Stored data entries
----

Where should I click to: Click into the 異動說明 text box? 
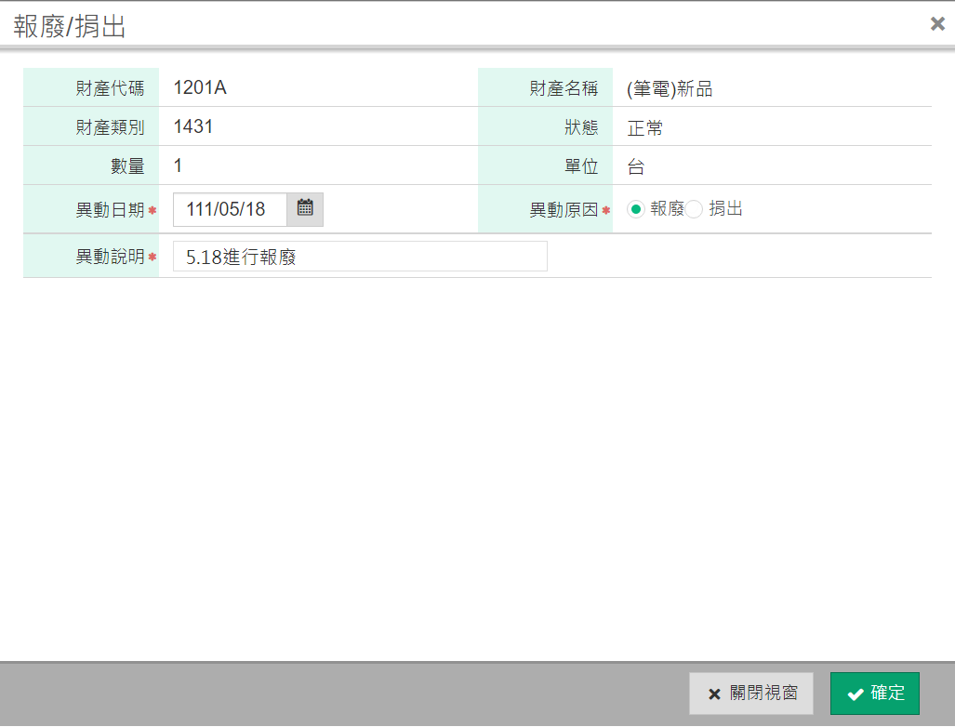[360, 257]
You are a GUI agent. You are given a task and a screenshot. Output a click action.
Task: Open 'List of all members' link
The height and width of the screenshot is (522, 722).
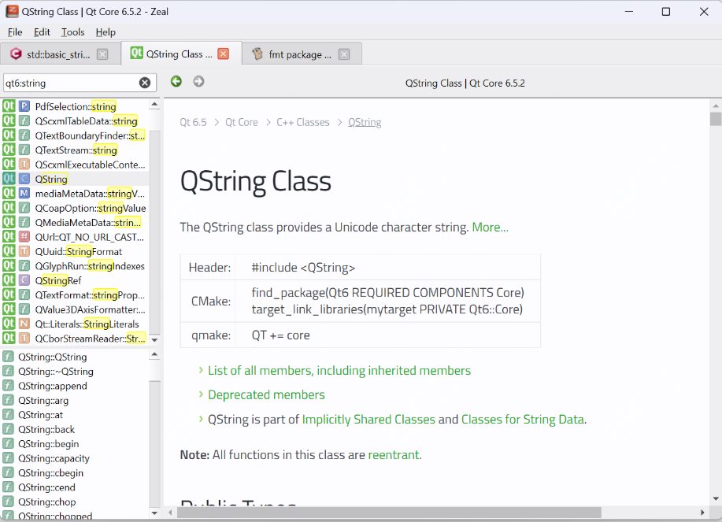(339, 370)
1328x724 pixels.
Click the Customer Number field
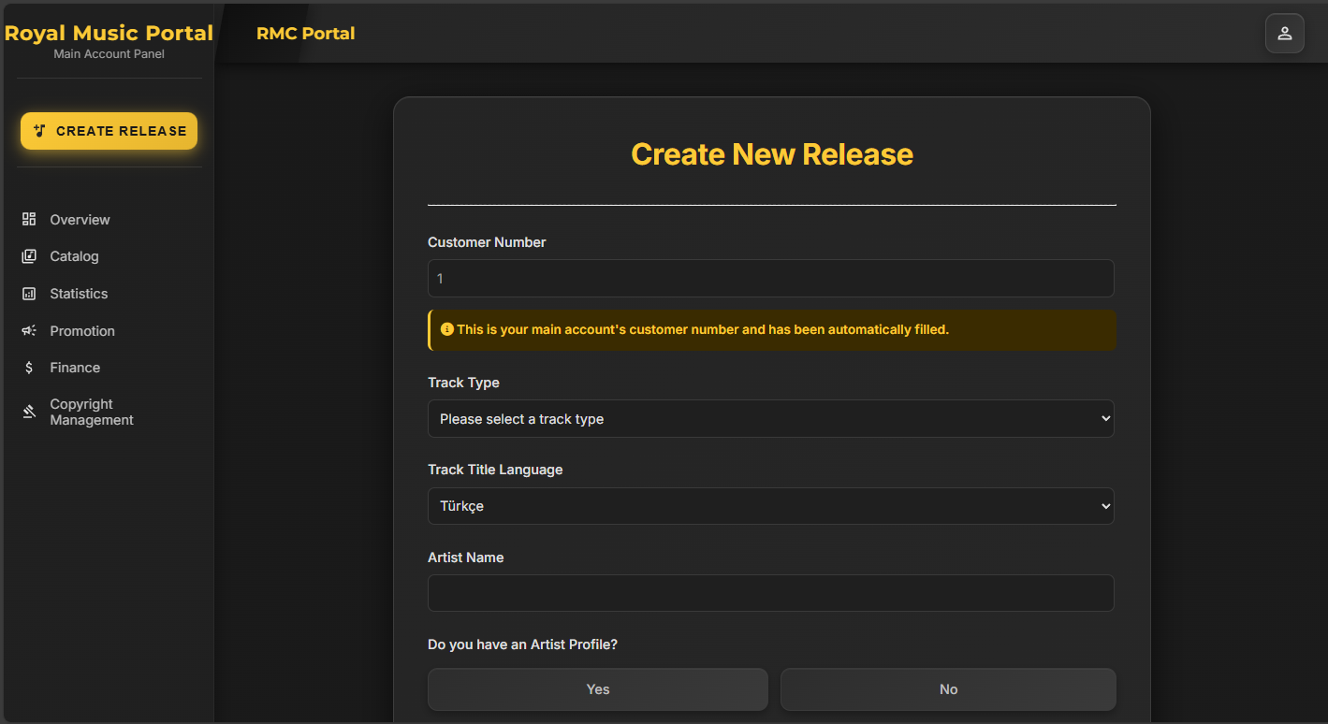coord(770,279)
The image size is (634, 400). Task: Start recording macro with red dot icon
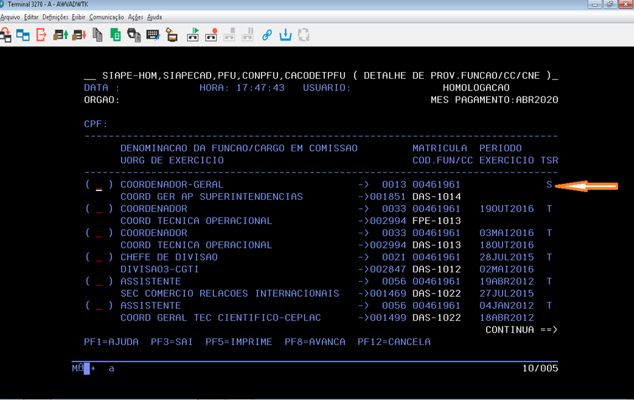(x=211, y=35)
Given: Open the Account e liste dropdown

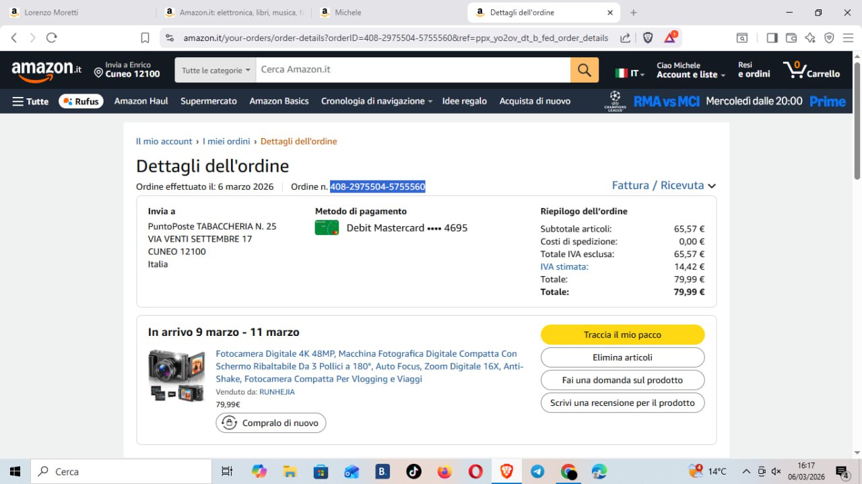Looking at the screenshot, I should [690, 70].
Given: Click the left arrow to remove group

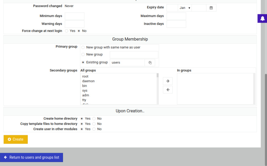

----

Requirement
Strip the images and return the remaining data exactly.

Reply
Where should I click to: Click into the 異動說明 text box? 
[360, 257]
You are a GUI agent. You are given a task and a screenshot. Output a click action.
Task: Open 'List of all members' link
The height and width of the screenshot is (522, 722).
(339, 370)
1328x724 pixels.
Click the Customer Number field
coord(770,279)
The image size is (634, 400). Task: Start recording macro with red dot icon
(x=211, y=35)
Given: Open the Account e liste dropdown

Looking at the screenshot, I should [690, 70].
Given: Click the left arrow to remove group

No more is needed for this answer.